* [Task]: All of the entries below, duplicated exactly, make up the answer.

BEGIN The data

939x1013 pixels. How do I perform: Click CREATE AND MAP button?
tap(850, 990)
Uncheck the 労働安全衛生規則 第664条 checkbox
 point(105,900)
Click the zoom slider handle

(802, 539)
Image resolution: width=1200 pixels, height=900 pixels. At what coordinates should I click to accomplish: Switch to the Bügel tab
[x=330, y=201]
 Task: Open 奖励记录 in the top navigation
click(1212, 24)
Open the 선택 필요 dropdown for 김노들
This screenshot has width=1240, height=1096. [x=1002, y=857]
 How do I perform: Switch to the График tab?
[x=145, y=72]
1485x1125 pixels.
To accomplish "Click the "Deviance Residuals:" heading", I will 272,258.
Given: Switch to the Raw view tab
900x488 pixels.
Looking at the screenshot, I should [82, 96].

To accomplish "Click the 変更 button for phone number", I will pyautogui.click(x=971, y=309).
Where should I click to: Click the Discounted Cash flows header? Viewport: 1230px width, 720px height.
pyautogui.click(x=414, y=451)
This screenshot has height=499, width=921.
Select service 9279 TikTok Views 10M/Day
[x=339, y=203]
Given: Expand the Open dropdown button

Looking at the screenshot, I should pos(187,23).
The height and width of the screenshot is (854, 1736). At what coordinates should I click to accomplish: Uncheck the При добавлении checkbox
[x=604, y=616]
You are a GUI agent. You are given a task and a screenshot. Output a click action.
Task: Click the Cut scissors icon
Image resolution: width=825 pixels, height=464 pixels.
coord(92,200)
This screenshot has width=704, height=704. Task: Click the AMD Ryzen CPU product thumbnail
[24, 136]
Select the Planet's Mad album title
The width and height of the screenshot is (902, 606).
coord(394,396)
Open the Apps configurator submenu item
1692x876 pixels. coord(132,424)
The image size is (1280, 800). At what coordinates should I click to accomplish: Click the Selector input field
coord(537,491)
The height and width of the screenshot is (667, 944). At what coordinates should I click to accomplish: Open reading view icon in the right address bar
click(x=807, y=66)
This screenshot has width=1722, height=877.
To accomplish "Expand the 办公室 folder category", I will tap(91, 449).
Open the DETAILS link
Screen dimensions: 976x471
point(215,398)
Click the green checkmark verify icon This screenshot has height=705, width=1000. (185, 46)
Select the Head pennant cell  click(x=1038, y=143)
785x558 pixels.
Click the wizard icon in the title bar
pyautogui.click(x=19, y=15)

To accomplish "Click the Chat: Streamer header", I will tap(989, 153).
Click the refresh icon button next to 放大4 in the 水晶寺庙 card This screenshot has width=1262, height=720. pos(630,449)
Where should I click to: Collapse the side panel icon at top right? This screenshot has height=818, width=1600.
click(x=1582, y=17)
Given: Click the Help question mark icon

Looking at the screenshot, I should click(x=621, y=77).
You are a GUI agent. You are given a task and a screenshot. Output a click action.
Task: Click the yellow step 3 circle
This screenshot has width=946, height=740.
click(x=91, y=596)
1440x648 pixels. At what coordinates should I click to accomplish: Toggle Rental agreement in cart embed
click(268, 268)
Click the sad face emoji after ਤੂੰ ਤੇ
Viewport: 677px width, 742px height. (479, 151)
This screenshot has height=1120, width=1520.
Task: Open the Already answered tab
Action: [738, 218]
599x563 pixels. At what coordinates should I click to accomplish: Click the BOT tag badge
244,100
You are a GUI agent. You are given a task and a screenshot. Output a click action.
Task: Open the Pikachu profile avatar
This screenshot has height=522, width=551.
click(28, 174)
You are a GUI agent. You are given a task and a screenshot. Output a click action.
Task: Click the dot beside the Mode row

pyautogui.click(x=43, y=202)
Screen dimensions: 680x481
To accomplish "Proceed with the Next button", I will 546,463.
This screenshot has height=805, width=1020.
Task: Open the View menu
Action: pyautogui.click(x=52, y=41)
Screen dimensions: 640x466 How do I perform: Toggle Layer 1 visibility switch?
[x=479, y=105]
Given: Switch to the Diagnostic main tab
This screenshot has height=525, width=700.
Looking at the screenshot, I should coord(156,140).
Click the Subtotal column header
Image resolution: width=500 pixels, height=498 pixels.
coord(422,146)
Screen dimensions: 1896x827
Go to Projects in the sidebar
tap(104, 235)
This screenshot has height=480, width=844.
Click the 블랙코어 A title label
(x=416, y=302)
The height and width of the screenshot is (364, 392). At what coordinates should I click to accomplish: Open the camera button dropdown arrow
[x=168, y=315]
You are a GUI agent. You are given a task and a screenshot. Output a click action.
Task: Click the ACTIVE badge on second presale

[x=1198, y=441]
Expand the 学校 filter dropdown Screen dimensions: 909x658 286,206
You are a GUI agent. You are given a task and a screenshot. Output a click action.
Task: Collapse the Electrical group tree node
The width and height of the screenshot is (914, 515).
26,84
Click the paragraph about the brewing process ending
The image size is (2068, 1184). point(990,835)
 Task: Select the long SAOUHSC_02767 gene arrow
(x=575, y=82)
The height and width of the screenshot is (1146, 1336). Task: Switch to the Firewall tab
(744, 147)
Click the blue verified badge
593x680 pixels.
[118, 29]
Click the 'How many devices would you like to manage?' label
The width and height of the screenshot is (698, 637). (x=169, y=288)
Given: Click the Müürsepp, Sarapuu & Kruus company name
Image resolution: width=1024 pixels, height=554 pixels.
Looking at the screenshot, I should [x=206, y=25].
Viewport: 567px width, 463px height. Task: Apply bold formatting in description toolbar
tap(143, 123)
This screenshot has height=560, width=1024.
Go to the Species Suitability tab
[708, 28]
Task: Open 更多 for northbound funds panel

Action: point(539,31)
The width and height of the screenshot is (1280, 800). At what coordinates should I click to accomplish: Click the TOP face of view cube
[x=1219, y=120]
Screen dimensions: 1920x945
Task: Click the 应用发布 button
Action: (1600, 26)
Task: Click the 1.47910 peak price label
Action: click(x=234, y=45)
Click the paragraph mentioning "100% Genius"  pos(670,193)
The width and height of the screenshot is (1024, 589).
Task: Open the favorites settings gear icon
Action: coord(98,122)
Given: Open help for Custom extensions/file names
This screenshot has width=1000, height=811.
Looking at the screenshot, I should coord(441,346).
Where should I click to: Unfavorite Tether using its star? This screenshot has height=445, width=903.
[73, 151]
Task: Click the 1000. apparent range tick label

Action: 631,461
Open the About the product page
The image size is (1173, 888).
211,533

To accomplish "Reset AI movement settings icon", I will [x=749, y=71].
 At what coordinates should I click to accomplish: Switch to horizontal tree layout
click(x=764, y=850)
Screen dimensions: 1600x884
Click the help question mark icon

END The data

* [Task output]:
939x1013 pixels. How do I perform: Click CREATE AND MAP button?
tap(850, 990)
Uncheck the 労働安全衛生規則 第664条 checkbox
 point(105,900)
Click the zoom slider handle

(802, 539)
Image resolution: width=1200 pixels, height=900 pixels. At what coordinates should I click to accomplish: Switch to the Bügel tab
[x=330, y=201]
 Task: Open 奖励记录 in the top navigation
click(1212, 24)
Open the 선택 필요 dropdown for 김노들
This screenshot has width=1240, height=1096. [x=1002, y=857]
 How do I perform: Switch to the График tab?
[x=145, y=72]
1485x1125 pixels.
To accomplish "Click the "Deviance Residuals:" heading", I will 272,258.
Given: Switch to the Raw view tab
900x488 pixels.
Looking at the screenshot, I should [82, 96].

To accomplish "Click the 変更 button for phone number", I will pyautogui.click(x=971, y=309).
Where should I click to: Click the Discounted Cash flows header? Viewport: 1230px width, 720px height.
pyautogui.click(x=414, y=451)
This screenshot has height=499, width=921.
Select service 9279 TikTok Views 10M/Day
[x=339, y=203]
Given: Expand the Open dropdown button

Looking at the screenshot, I should pos(187,23).
The height and width of the screenshot is (854, 1736). At what coordinates should I click to accomplish: Uncheck the При добавлении checkbox
[x=604, y=616]
You are a GUI agent. You are given a task and a screenshot. Output a click action.
Task: Click the Cut scissors icon
Image resolution: width=825 pixels, height=464 pixels.
coord(92,200)
This screenshot has width=704, height=704. Task: Click the AMD Ryzen CPU product thumbnail
[24, 136]
Select the Planet's Mad album title
The width and height of the screenshot is (902, 606).
coord(394,396)
Open the Apps configurator submenu item
1692x876 pixels. coord(132,424)
The image size is (1280, 800). At what coordinates should I click to accomplish: Click the Selector input field
coord(537,491)
The height and width of the screenshot is (667, 944). At what coordinates should I click to accomplish: Open reading view icon in the right address bar
click(x=807, y=66)
This screenshot has width=1722, height=877.
To accomplish "Expand the 办公室 folder category", I will tap(91, 449).
Open the DETAILS link
Screen dimensions: 976x471
point(215,398)
Click the green checkmark verify icon This screenshot has height=705, width=1000. (185, 46)
Select the Head pennant cell  click(x=1038, y=143)
785x558 pixels.
Click the wizard icon in the title bar
pyautogui.click(x=19, y=15)

To accomplish "Click the Chat: Streamer header", I will tap(989, 153).
Click the refresh icon button next to 放大4 in the 水晶寺庙 card This screenshot has width=1262, height=720. pos(630,449)
Where should I click to: Collapse the side panel icon at top right? This screenshot has height=818, width=1600.
click(x=1582, y=17)
Given: Click the Help question mark icon

Looking at the screenshot, I should click(x=621, y=77).
You are a GUI agent. You are given a task and a screenshot. Output a click action.
Task: Click the yellow step 3 circle
This screenshot has width=946, height=740.
click(x=91, y=596)
1440x648 pixels. At what coordinates should I click to accomplish: Toggle Rental agreement in cart embed
click(268, 268)
Click the sad face emoji after ਤੂੰ ਤੇ
Viewport: 677px width, 742px height. (479, 151)
This screenshot has height=1120, width=1520.
Task: Open the Already answered tab
Action: [738, 218]
599x563 pixels. At what coordinates should I click to accomplish: Click the BOT tag badge
244,100
You are a GUI agent. You are given a task and a screenshot. Output a click action.
Task: Open the Pikachu profile avatar
This screenshot has height=522, width=551.
click(28, 174)
You are a GUI agent. You are given a task and a screenshot. Output a click action.
Task: Click the dot beside the Mode row

pyautogui.click(x=43, y=202)
Screen dimensions: 680x481
To accomplish "Proceed with the Next button", I will 546,463.
This screenshot has height=805, width=1020.
Task: Open the View menu
Action: pyautogui.click(x=52, y=41)
Screen dimensions: 640x466 How do I perform: Toggle Layer 1 visibility switch?
[x=479, y=105]
Given: Switch to the Diagnostic main tab
This screenshot has height=525, width=700.
Looking at the screenshot, I should coord(156,140).
Click the Subtotal column header
Image resolution: width=500 pixels, height=498 pixels.
coord(422,146)
Screen dimensions: 1896x827
Go to Projects in the sidebar
tap(104, 235)
This screenshot has height=480, width=844.
Click the 블랙코어 A title label
(x=416, y=302)
The height and width of the screenshot is (364, 392). At what coordinates should I click to accomplish: Open the camera button dropdown arrow
[x=168, y=315]
You are a GUI agent. You are given a task and a screenshot. Output a click action.
Task: Click the ACTIVE badge on second presale

[x=1198, y=441]
Expand the 学校 filter dropdown Screen dimensions: 909x658 286,206
You are a GUI agent. You are given a task and a screenshot. Output a click action.
Task: Collapse the Electrical group tree node
The width and height of the screenshot is (914, 515).
26,84
Click the paragraph about the brewing process ending
The image size is (2068, 1184). point(990,835)
 Task: Select the long SAOUHSC_02767 gene arrow
(x=575, y=82)
The height and width of the screenshot is (1146, 1336). Task: Switch to the Firewall tab
(744, 147)
Click the blue verified badge
593x680 pixels.
[118, 29]
Click the 'How many devices would you like to manage?' label
The width and height of the screenshot is (698, 637). (x=169, y=288)
Given: Click the Müürsepp, Sarapuu & Kruus company name
Image resolution: width=1024 pixels, height=554 pixels.
Looking at the screenshot, I should [x=206, y=25].
Viewport: 567px width, 463px height. Task: Apply bold formatting in description toolbar
tap(143, 123)
This screenshot has height=560, width=1024.
Go to the Species Suitability tab
[708, 28]
Task: Open 更多 for northbound funds panel

Action: point(539,31)
The width and height of the screenshot is (1280, 800). At what coordinates should I click to accomplish: Click the TOP face of view cube
[x=1219, y=120]
Screen dimensions: 1920x945
Task: Click the 应用发布 button
Action: (1600, 26)
Task: Click the 1.47910 peak price label
Action: click(x=234, y=45)
Click the paragraph mentioning "100% Genius"  pos(670,193)
The width and height of the screenshot is (1024, 589).
Task: Open the favorites settings gear icon
Action: coord(98,122)
Given: Open help for Custom extensions/file names
This screenshot has width=1000, height=811.
Looking at the screenshot, I should coord(441,346).
Where should I click to: Unfavorite Tether using its star? This screenshot has height=445, width=903.
[73, 151]
Task: Click the 1000. apparent range tick label

Action: 631,461
Open the About the product page
The image size is (1173, 888).
211,533

To accomplish "Reset AI movement settings icon", I will [x=749, y=71].
 At what coordinates should I click to accomplish: Switch to horizontal tree layout
click(x=764, y=850)
Screen dimensions: 1600x884
Click the help question mark icon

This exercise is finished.